星さんぞう異文化きまぐれ雑記帳

異文化に接しての雑感を気ままに、気まぐれに

古文書は面白い!!

2006年04月30日 00時52分10秒 | Weblog

「古文書はこんなに面白い」(油井宏子著、柏書房刊)を読みました。

漢字文化に育ちながら草書体、崩し字が読めず歯がゆい思いをしていることは前にも書きました。書道の楷書→行書→草書と段階を踏んで勉強するのが正攻法であることは解っていても、手持ち時間に限りがある身ゆえ即効性のある勉強方法はないものかと思案していたときに、この本の存在を知り、渡りに舟とばかりに読んでみたわけです。

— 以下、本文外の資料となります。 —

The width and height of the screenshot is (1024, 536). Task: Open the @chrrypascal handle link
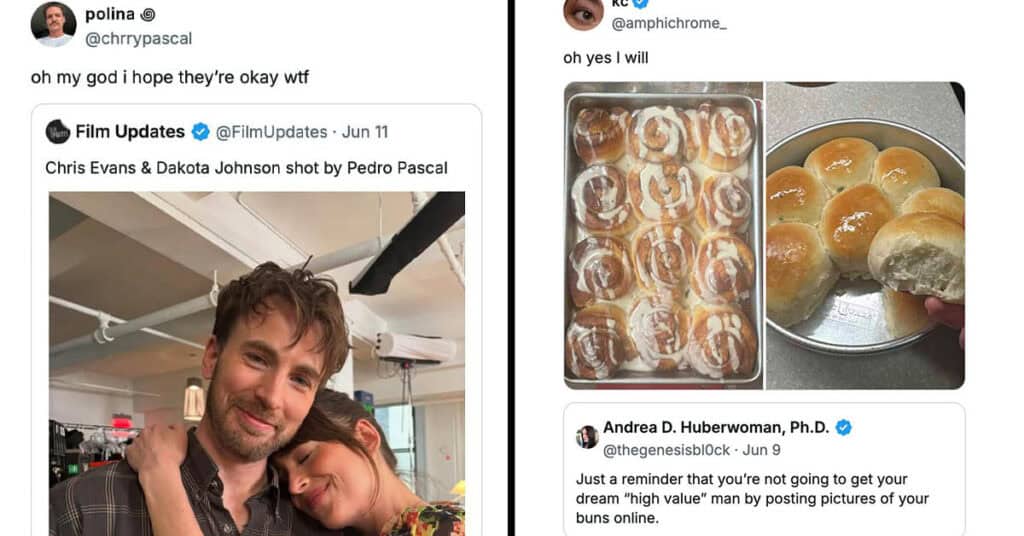tap(138, 39)
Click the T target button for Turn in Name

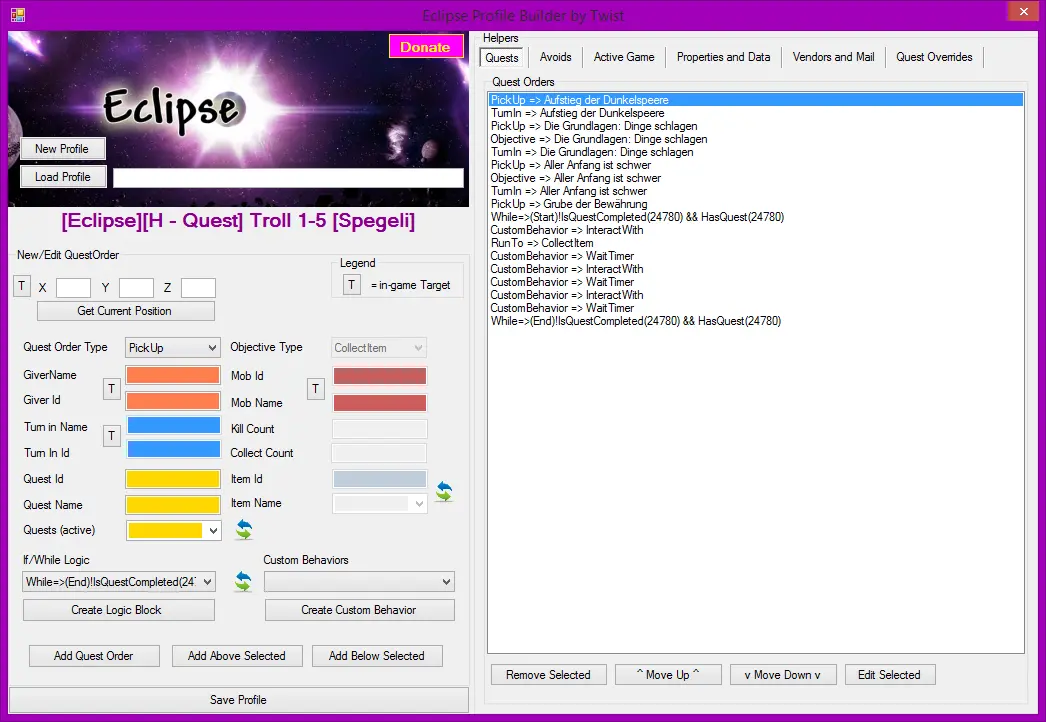[112, 435]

京都府のある素封家に伝わる古文書をテキストにして読み解くもので、寺子屋の話からスタートします。

寺子屋の子供相手に書かれた、ということは江戸時代の子供でも読めたはずの簡単な文書のはずです。読み進むうちに、書かれている中身は、寺子屋の校則、寺子達が守らなければならない心得であることがわかります。寺子屋の行き帰りに買い食いはするな、予習復習はきちんとやれ、寺子屋の中では他人の筆記用具をみだりに使うな等々、小学校、中学校時代に言われたことを思い出すような内容です。

しかし、驚くべきことは、当時の寺子がこれを読めたということです。愕然とします。大学を出て、サラリーマン生活を40年近く送り終えた、「大の大人」であるはずの自分にはチンプンカンプンの「絵」としか思えず、まったく読めないんです。江戸時代の識字率の高さ、なかんずく子供達の教育程度の高さにただただ驚くばかりです。

この本のよさは、崩し字がまったくわからない読者にも、懇切丁寧にどう崩されているのかを説明し、何度も何度もくどいくらいに繰り返して判読・解読方法を解説しくれるのです。そして、読めたら次にそれを声に出して何度も繰り返して「音読」するように指導しています。これが実に気持ちのいい作業なのです。

私は自分でも嫌になるほどの生来の早口ですが、この「そうろう文」を音読するには私のような早口ではサマにならないのです。「そうろう文」には独特のリズムがあって音読を繰り返すうちに、なにやら自分の早口までも矯正されるような気がするのです。気がするだけではなくて、実は間違いなく「早口矯正効果」のあることが実感されるのです。時代劇の役者に早口が少ないのは、このリズムのせいだと変なところで納得してしまいました。

寺子屋の話の次は、日本橋の呉服屋「白木屋」の病弱な小僧さんが、入社2年足らずで職場に嫌気が差し、店の品物をネコババして故郷へ逃げ帰ろうと企てながら失敗して、店に連れ戻される顛末が書かれている古文書がテキストです。昔も今も変わらぬ「社内懲戒委員会」の様子を垣間見るような面白さを発見し、小説を読むような楽しさを感じながら、読み進むにしたがって自然と崩し字の解読できる割合が高まるような構成にできているのです、この本は。

古文書ファンを増やしたいという著者の心意気、心遣いが随所に感じられる、実に素晴らしい「古文書入門書」だと思います。(他を知らないので比較はできませんが・・・)

推理小説を読むようなスリルと、江戸時代の子供に少しでも追いつけそうな興奮とを体感しながら、早口まで直してくれるなんて、本当に「古文書はこんなに面白い」と実感して、続編の「古文書はこんなに魅力的」まで購入してしまいました。